Well, Non, you haven’t made a book yet, but you’ve made a blog. There is still time.
Happy Mother’s Day to all of you special women out there whose words of wisdom, whether oral or written, got the rest of us on our paths to be who we will be. To you, they may seem small. To us, they are everything.
Marsha, you made me cry! This was the Lou McDonald we all knew and loved – she was a very special lady and was loved by all who knew her!
Oh, Betty, I am so sorry I made you cry, but I’m happy if they brought back good memories. She was pretty remarkable. Thank you for reading.
I am laughing so hard that tears are rolling down my cheeks. She was the only “her,” and, oh my goodness, I miss her so much still. Love you, Marsh.
P.S. all I got mama was a bracelet, so thanks, from Sam and me, for making us look worthless!

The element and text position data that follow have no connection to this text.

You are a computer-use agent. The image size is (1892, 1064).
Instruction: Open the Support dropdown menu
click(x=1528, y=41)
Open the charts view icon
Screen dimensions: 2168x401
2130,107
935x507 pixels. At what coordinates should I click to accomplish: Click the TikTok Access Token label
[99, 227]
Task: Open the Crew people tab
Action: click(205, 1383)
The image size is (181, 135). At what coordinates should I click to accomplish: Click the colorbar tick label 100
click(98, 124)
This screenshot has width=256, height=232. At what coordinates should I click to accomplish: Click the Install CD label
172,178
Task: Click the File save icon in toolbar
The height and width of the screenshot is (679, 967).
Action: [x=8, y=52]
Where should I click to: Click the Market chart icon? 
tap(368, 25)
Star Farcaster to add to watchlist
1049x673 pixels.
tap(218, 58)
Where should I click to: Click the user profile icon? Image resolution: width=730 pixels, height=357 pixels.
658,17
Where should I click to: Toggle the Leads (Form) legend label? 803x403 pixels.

Hahahahaha!!!! First of all, nothing worthless about a bracelet and I’m sure she loved it.Second of all, every time I read this list, I wish I had you, mama, nancy, big, anna, and tonya huddled around me so we could read it together and laugh and cry together! Yes, so “her.” And where would we have been without “her.” P.S. I hope Jud McDonald never sees this.
Me too, and that is where I literally snorted with laughter, because you know she was so serious!
Me too, and I know! I have mixed feelings about that! haaaaaa!!